Direction: Rewrite the records from the line containing "Image resolution: width=701" through the end, inclusive, with "perform" changed to "carry out" and nothing else altered. Omit the pictures from your answer.

(Entries on where items appear)
START

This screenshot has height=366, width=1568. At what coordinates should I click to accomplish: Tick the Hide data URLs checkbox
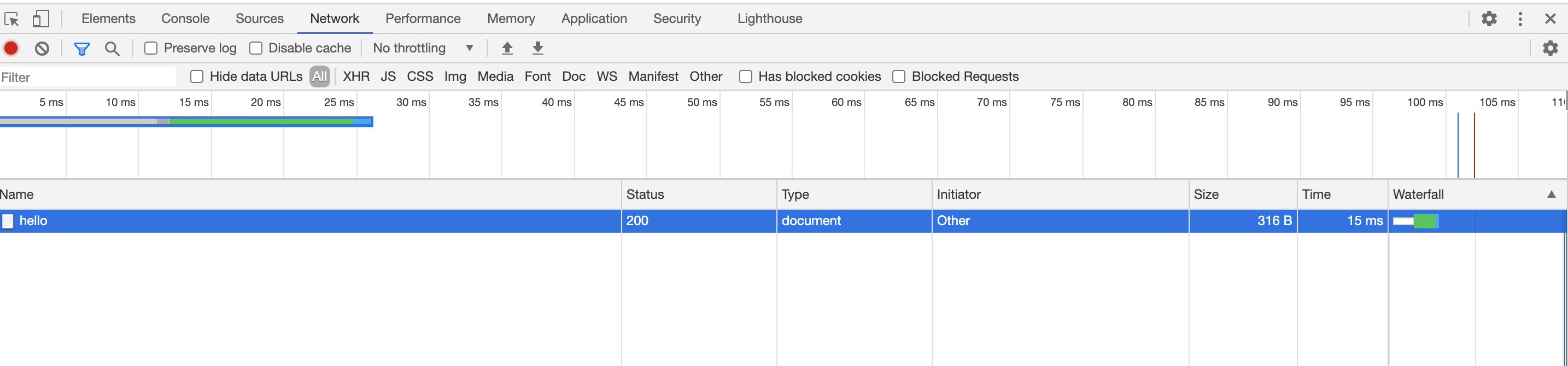(197, 76)
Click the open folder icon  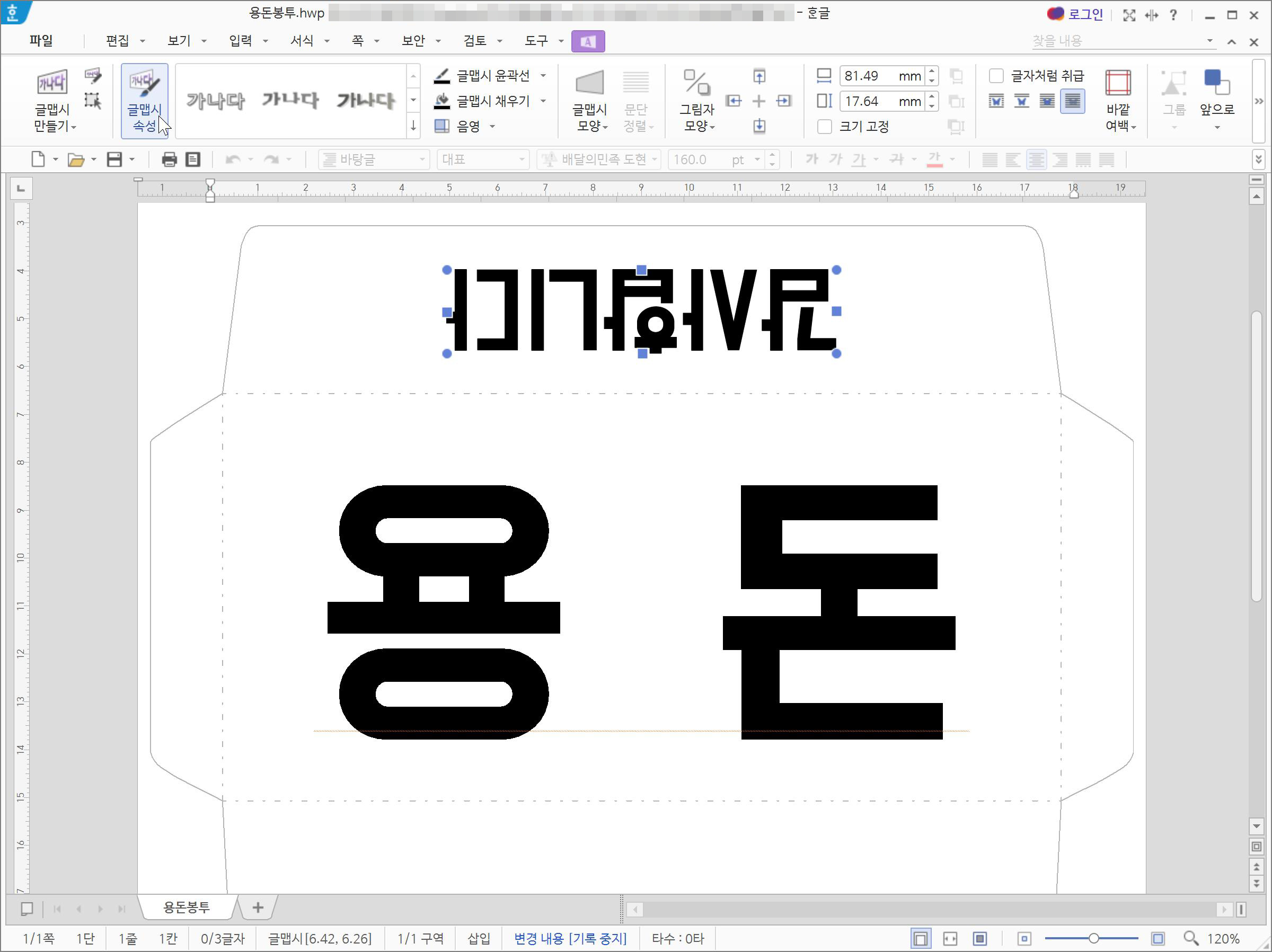(x=76, y=159)
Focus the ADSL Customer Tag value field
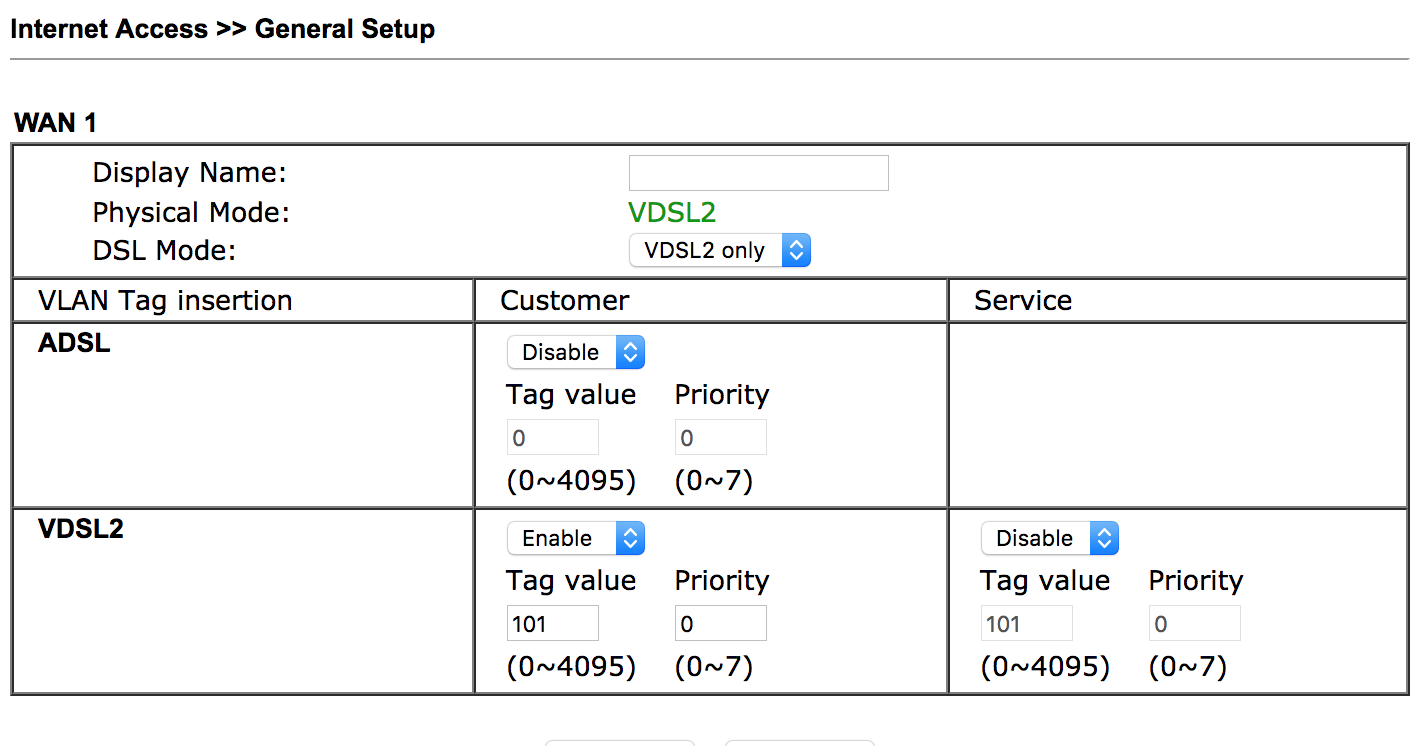Image resolution: width=1428 pixels, height=746 pixels. pyautogui.click(x=552, y=438)
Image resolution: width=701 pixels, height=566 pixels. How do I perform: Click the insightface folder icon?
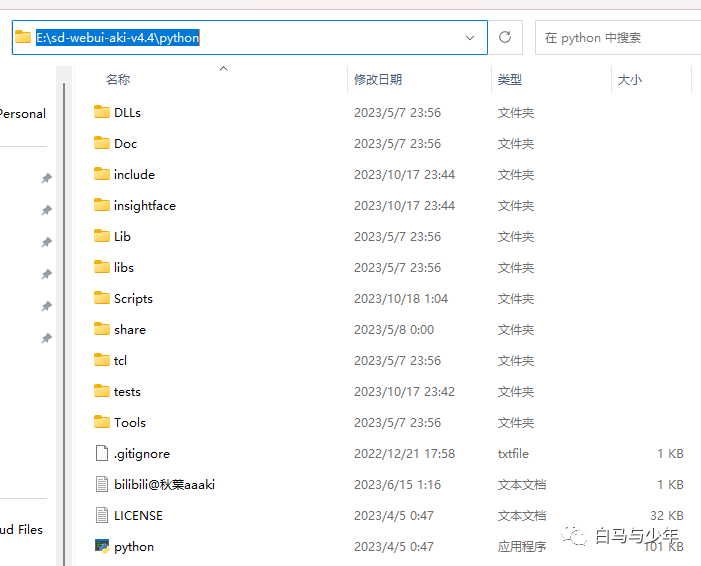[102, 205]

END

Result of this exercise:
Image resolution: width=701 pixels, height=566 pixels. How do I carry out: Click the insightface folder icon?
[102, 205]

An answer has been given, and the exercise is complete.